This vehicle is coming to the dodge line and will be called the sprinter.

http://www.dodge.com/sprinter/index.html?c...mepage&type=top

Three different chassis lengths to start (for van conversions). very nimble (for such a large van) and very frugal on fuel (diesel engine still has lots of torque).

The Karmann motorhome is based on a longer chassis but the front of it still is probably this vehicle (Mercedes' new van line).
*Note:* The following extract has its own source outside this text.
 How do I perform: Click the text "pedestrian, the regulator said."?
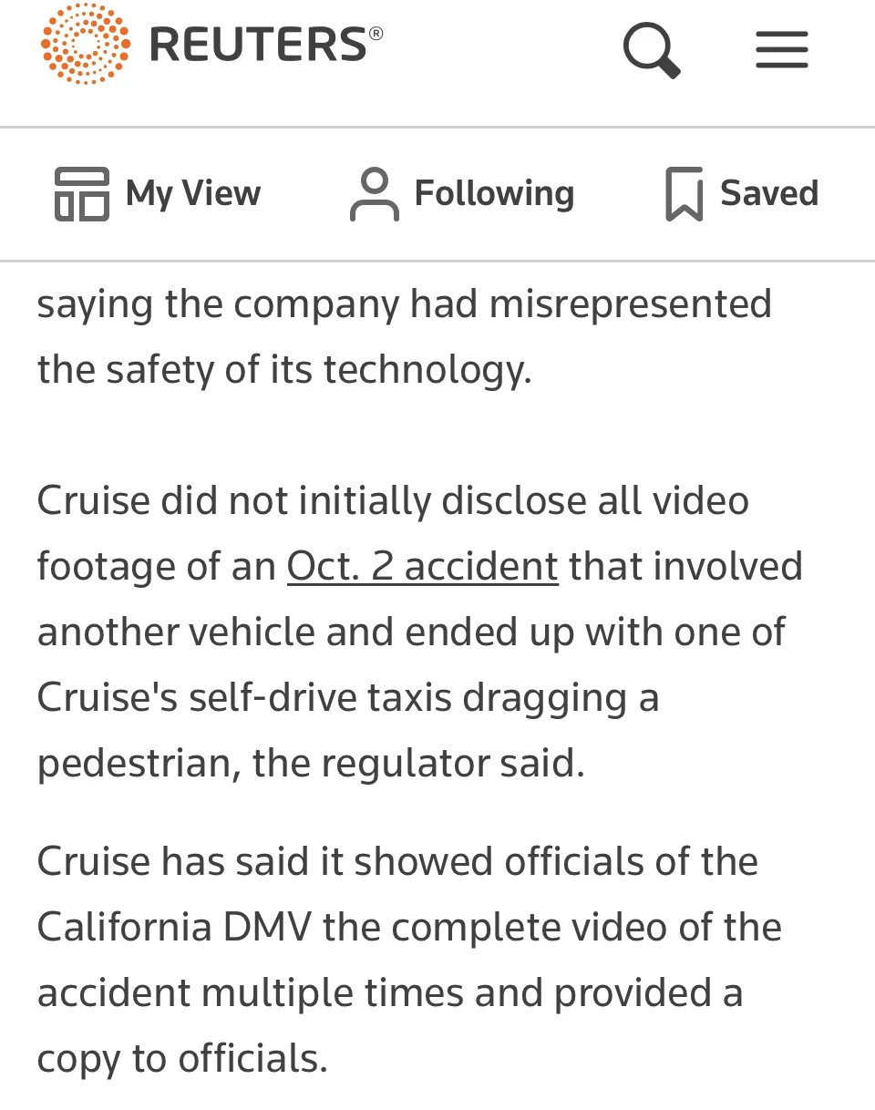(311, 764)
<<<The current crop of RV's, slapped together, using MDF plastered with photographs of wood, pale in comparision. For the price charged, the North American RV industry should be ashamed of itself. The need to have a Chevy 3500 dual wheel Heavy Duty pickup truck to pull this stuff is a crime. The Benz was able to get 10 litres per 100 km (30 miles per gallon) pulling straight and level.
>>>

I empathize. However once competition is introduced -- American RV interiors will change as well. Only a question of time before the RV industry catches on....

BTW, have you noticed that ALKO(Germany)-made European Chassis (for trailers especially) are so much more advanced (Anodized Zinc and High tensile steel). Instead of ones for the Casitas/Scamps which haven't changed at all. The latter are quite crude, based on welded/primed 3" angle iron (heavy) !!
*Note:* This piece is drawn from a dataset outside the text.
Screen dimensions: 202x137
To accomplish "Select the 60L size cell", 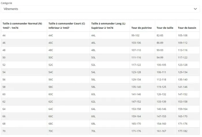I will coord(93,94).
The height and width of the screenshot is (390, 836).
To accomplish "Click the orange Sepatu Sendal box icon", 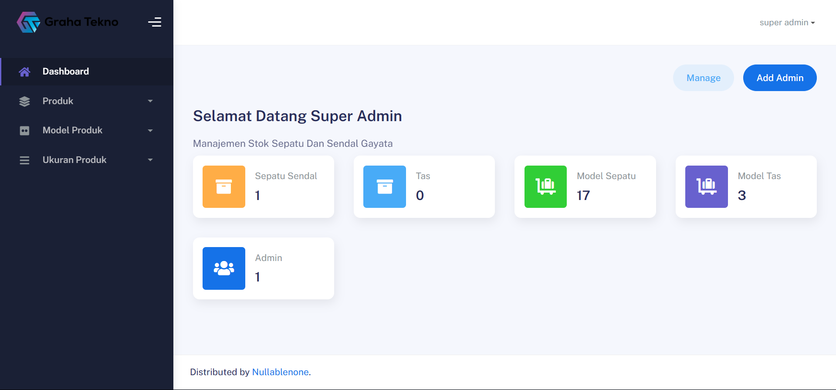I will point(224,187).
The axle on the alko uses a special hexagonal torsion housing. The shock absorbers and brakes are also specialized -- as are the ergonomic levers for the hitches, which anyone (even a seven year old) could set up.

BTW, can someone tell me if Europe uses the same trailer hitches as we do?

http://www.alko.de/fahrzeugtechnik/caravan...chs-system.html

<<<Judging by the cost of custom kitchen cabinets, I'd say the interior examples shown here must cost 20 to 30 thousand dollars. But what an interior!>>>

Well they might -- but judging by UK pricing it's not THAT bad.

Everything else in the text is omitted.